### What is asked
How many lines of the entries below contain the word "Identify"? Reply with the number alone.

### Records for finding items
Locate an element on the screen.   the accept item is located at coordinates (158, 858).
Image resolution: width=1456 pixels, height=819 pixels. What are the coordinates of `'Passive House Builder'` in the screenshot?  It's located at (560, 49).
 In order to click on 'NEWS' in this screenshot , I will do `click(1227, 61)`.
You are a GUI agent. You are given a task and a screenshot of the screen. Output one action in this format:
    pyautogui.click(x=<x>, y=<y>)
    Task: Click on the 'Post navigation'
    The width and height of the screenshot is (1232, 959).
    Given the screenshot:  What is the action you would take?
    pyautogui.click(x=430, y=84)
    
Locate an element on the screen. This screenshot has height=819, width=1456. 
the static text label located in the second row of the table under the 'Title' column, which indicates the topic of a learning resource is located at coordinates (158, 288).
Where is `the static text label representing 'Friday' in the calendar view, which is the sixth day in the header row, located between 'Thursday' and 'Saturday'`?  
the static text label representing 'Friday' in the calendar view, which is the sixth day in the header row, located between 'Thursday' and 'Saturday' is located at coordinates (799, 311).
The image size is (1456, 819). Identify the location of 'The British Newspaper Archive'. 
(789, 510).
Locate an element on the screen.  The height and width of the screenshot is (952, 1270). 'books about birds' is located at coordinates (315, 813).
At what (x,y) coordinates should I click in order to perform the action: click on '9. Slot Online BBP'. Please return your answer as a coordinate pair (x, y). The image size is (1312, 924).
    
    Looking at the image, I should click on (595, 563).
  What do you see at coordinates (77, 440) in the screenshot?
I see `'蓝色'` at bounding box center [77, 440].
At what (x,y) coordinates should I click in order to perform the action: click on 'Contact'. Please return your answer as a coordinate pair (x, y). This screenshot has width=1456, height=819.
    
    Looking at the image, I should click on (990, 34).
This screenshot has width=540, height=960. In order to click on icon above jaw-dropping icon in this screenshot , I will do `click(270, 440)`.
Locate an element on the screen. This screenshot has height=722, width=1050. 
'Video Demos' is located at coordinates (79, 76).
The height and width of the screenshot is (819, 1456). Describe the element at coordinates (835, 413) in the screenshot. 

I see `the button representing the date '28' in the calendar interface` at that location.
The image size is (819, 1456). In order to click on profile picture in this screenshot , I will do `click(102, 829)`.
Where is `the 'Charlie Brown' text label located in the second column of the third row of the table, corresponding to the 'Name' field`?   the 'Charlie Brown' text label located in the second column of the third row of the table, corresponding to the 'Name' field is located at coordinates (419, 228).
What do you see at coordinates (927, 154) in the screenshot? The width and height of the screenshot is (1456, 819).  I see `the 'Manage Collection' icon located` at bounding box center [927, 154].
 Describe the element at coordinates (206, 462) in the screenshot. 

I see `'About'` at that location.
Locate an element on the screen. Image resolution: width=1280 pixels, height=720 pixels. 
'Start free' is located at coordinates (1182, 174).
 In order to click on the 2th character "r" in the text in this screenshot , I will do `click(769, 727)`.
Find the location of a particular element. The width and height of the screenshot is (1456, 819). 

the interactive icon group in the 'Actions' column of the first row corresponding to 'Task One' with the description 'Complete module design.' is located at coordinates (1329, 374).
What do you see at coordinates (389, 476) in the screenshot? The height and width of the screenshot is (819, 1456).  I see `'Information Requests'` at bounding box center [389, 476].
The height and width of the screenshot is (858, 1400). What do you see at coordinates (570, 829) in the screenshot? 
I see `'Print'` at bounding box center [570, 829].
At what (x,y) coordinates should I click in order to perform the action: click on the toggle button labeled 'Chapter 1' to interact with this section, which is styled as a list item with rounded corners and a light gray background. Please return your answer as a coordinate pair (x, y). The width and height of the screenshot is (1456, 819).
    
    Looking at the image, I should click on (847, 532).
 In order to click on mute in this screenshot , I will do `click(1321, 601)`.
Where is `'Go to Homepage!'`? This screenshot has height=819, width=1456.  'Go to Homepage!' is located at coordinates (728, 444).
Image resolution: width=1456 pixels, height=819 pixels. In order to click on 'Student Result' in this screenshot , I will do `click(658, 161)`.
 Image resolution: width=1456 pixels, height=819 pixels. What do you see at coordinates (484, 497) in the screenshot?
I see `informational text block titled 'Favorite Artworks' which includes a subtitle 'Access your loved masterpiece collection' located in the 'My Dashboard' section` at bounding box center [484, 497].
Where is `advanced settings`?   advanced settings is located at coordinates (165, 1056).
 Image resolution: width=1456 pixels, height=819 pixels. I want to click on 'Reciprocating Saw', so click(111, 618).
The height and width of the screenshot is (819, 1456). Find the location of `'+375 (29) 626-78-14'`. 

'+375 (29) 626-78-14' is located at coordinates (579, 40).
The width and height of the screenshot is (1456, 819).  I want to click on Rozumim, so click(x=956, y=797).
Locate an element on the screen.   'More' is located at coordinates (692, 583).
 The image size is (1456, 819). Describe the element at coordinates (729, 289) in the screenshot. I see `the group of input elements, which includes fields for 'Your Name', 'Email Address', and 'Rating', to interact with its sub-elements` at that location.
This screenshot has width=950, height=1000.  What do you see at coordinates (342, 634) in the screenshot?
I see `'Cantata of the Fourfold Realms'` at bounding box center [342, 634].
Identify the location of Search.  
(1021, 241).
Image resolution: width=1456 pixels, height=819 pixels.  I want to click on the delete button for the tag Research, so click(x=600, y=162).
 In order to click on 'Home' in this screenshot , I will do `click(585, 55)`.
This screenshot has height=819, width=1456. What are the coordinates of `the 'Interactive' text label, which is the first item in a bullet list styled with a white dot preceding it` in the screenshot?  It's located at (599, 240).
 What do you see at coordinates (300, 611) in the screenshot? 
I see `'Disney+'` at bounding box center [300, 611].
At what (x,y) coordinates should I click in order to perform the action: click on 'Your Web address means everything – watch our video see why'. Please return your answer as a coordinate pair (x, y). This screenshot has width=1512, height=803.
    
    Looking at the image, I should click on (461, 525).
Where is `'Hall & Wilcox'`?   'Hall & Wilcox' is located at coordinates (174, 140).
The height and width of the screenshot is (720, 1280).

### Exercise output
2